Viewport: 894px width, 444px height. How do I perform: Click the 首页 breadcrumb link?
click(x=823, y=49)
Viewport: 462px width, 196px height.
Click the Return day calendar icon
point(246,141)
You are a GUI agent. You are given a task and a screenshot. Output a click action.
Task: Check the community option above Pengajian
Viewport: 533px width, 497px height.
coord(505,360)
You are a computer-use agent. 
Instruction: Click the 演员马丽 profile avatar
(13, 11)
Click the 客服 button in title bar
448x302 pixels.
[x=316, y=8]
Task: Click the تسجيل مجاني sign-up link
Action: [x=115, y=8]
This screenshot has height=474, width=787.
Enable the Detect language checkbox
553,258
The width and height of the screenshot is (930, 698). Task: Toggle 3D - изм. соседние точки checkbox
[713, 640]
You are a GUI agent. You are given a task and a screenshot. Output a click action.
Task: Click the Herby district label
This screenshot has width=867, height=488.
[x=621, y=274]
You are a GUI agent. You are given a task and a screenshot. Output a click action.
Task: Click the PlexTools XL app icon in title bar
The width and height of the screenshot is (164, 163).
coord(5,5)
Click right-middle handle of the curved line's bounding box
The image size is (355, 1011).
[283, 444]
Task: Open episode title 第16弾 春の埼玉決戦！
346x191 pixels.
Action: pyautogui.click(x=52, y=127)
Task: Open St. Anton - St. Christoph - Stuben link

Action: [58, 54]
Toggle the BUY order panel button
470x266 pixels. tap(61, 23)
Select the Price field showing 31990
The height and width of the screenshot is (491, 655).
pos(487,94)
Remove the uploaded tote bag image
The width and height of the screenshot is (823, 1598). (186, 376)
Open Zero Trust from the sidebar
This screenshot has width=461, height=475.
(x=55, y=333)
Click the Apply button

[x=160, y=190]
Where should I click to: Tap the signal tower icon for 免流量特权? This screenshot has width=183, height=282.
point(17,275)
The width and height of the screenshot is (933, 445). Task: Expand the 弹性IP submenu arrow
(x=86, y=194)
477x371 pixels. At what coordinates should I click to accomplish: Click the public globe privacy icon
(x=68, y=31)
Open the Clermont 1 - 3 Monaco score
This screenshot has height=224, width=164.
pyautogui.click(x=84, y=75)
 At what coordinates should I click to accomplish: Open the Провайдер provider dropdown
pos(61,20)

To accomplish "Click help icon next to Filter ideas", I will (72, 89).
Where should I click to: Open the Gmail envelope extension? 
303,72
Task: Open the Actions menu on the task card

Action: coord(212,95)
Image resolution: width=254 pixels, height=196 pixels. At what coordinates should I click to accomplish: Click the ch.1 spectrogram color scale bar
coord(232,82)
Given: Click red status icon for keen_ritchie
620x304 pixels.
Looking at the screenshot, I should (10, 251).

--------------------------------

[AIM OF THE TASK] None of the records may be omitted or altered when they are given again.

[TASK ANSWER]
Viewport: 894px width, 444px height. How do I perform: Click the 首页 breadcrumb link?
click(x=823, y=49)
Viewport: 462px width, 196px height.
Click the Return day calendar icon
point(246,141)
You are a GUI agent. You are given a task and a screenshot. Output a click action.
Task: Check the community option above Pengajian
Viewport: 533px width, 497px height.
coord(505,360)
You are a computer-use agent. 
Instruction: Click the 演员马丽 profile avatar
(13, 11)
Click the 客服 button in title bar
448x302 pixels.
[x=316, y=8]
Task: Click the تسجيل مجاني sign-up link
Action: [x=115, y=8]
This screenshot has height=474, width=787.
Enable the Detect language checkbox
553,258
The width and height of the screenshot is (930, 698). Task: Toggle 3D - изм. соседние точки checkbox
[713, 640]
You are a GUI agent. You are given a task and a screenshot. Output a click action.
Task: Click the Herby district label
This screenshot has width=867, height=488.
[x=621, y=274]
You are a GUI agent. You are given a task and a screenshot. Output a click action.
Task: Click the PlexTools XL app icon in title bar
The width and height of the screenshot is (164, 163).
coord(5,5)
Click right-middle handle of the curved line's bounding box
The image size is (355, 1011).
[283, 444]
Task: Open episode title 第16弾 春の埼玉決戦！
346x191 pixels.
Action: pyautogui.click(x=52, y=127)
Task: Open St. Anton - St. Christoph - Stuben link

Action: [58, 54]
Toggle the BUY order panel button
470x266 pixels. tap(61, 23)
Select the Price field showing 31990
The height and width of the screenshot is (491, 655).
pos(487,94)
Remove the uploaded tote bag image
The width and height of the screenshot is (823, 1598). (186, 376)
Open Zero Trust from the sidebar
This screenshot has width=461, height=475.
(x=55, y=333)
Click the Apply button

[x=160, y=190]
Where should I click to: Tap the signal tower icon for 免流量特权? This screenshot has width=183, height=282.
point(17,275)
The width and height of the screenshot is (933, 445). Task: Expand the 弹性IP submenu arrow
(x=86, y=194)
477x371 pixels. At what coordinates should I click to accomplish: Click the public globe privacy icon
(x=68, y=31)
Open the Clermont 1 - 3 Monaco score
This screenshot has height=224, width=164.
pyautogui.click(x=84, y=75)
 At what coordinates should I click to accomplish: Open the Провайдер provider dropdown
pos(61,20)

To accomplish "Click help icon next to Filter ideas", I will (72, 89).
Where should I click to: Open the Gmail envelope extension? 
303,72
Task: Open the Actions menu on the task card

Action: coord(212,95)
Image resolution: width=254 pixels, height=196 pixels. At what coordinates should I click to accomplish: Click the ch.1 spectrogram color scale bar
coord(232,82)
Given: Click red status icon for keen_ritchie
620x304 pixels.
Looking at the screenshot, I should (10, 251).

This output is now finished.